*Supplied passage*
■ ■ ■
This summer, I’ll be working to better understand the role of specific types of neurons (parvalbumin-expressing (PV) interneurons) in the neural circuits of a specific part of the brain (primary visual cortex (V1)). We’re using a technique called Drugs Acutely Restricted Tethering (DART) to manipulate the activity of PV interneurons. DART works by using a “buddy system” where the drug we’re using is paired with a DART protein. The two proteins are linked together so that, when DART binds to a receptor, the drug is subsequently confined and can only bind to nearby receptors. The type of receptor we’re studying is found all throughout the brain, so using this technique allows us to be more specific in what area of the brain we’re treating and minimize off-target effects.
However, in order for this technique to work, the DART protein needs a specific receptor to bind to that is only expressed in the areas where we want DART to bind. Thus, we are first injecting a virus that will facilitate the expression of the HaloTag receptor on the surface of PV interneurons. Ultimately, HaloTag will serve as an anchor for DART which is connected to a drug that will in-turn be confined so that it can only bind to certain receptors so that we can manipulate the overall activity of the cells. This will not only give us a better understanding of the role of PV interneurons in neural circuits but also validate the use of a new technique for interneuronal manipulation that could aid in the development of clinical therapies for neurological disorders.
Ever since I can remember, people have been asking me variations of the question “what do you want to do with your life?” When I was as young as 4 years old, it manifested itself in the ever-so-popular “what do you want to be when you grow up?” Now, it’s evolved into a more mature “what is your area of study?” or “future career path.” Regardless of how it’s phrased, it’s all the same question. When I was in kindergarten, I wanted to become a Disney princess. 13 years and some minor adjustments later, I’m considering a career in research neuroscience. But likewise, I have minimal experience actually doing it. I was first introduced to the world of research and scientific literature in the latter part of high school and have since become somewhat well versed in the products of research. I’ve also shadowed in the lab I’ll be working in for the last couple of months, so I’m starting to get a better idea of the process as well.
This summer, I’m most looking forward to learning how to actually do research. Especially after a year of virtual learning, I’m eager to get some hands-on experience. I’m excited to become familiar with various techniques and hopefully gain more independence. The transition from discussing research to becoming a working member of the lab will teach me new skills that will be invaluable. I also hope that the experience will be rewarding and propel my desire to pursue a career in neuroscience.
■ ■ ■
*Raw data*
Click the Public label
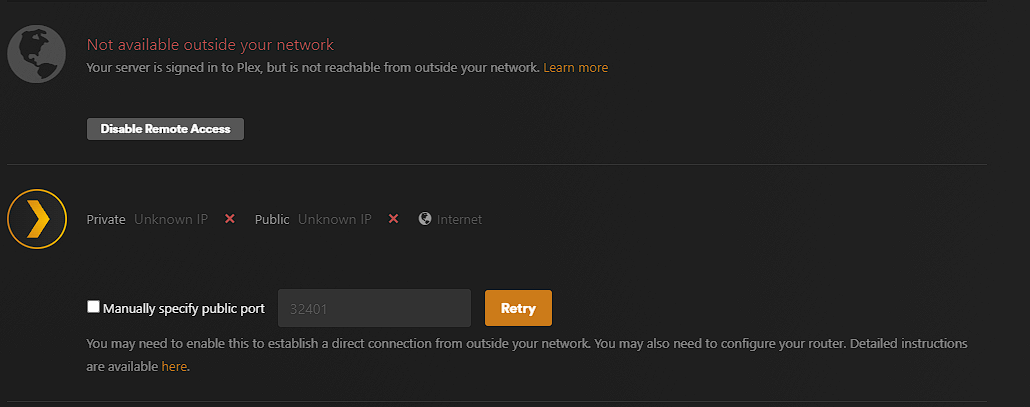Image resolution: width=1030 pixels, height=407 pixels. click(x=272, y=219)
■ ■ ■
*Problem details*
Please copy the whole passage above about the summer neuroscience research project, word for word.

*Solution to this exercise*
This summer, I’ll be working to better understand the role of specific types of neurons (parvalbumin-expressing (PV) interneurons) in the neural circuits of a specific part of the brain (primary visual cortex (V1)). We’re using a technique called Drugs Acutely Restricted Tethering (DART) to manipulate the activity of PV interneurons. DART works by using a “buddy system” where the drug we’re using is paired with a DART protein. The two proteins are linked together so that, when DART binds to a receptor, the drug is subsequently confined and can only bind to nearby receptors. The type of receptor we’re studying is found all throughout the brain, so using this technique allows us to be more specific in what area of the brain we’re treating and minimize off-target effects.
However, in order for this technique to work, the DART protein needs a specific receptor to bind to that is only expressed in the areas where we want DART to bind. Thus, we are first injecting a virus that will facilitate the expression of the HaloTag receptor on the surface of PV interneurons. Ultimately, HaloTag will serve as an anchor for DART which is connected to a drug that will in-turn be confined so that it can only bind to certain receptors so that we can manipulate the overall activity of the cells. This will not only give us a better understanding of the role of PV interneurons in neural circuits but also validate the use of a new technique for interneuronal manipulation that could aid in the development of clinical therapies for neurological disorders.
Ever since I can remember, people have been asking me variations of the question “what do you want to do with your life?” When I was as young as 4 years old, it manifested itself in the ever-so-popular “what do you want to be when you grow up?” Now, it’s evolved into a more mature “what is your area of study?” or “future career path.” Regardless of how it’s phrased, it’s all the same question. When I was in kindergarten, I wanted to become a Disney princess. 13 years and some minor adjustments later, I’m considering a career in research neuroscience. But likewise, I have minimal experience actually doing it. I was first introduced to the world of research and scientific literature in the latter part of high school and have since become somewhat well versed in the products of research. I’ve also shadowed in the lab I’ll be working in for the last couple of months, so I’m starting to get a better idea of the process as well.
This summer, I’m most looking forward to learning how to actually do research. Especially after a year of virtual learning, I’m eager to get some hands-on experience. I’m excited to become familiar with various techniques and hopefully gain more independence. The transition from discussing research to becoming a working member of the lab will teach me new skills that will be invaluable. I also hope that the experience will be rewarding and propel my desire to pursue a career in neuroscience.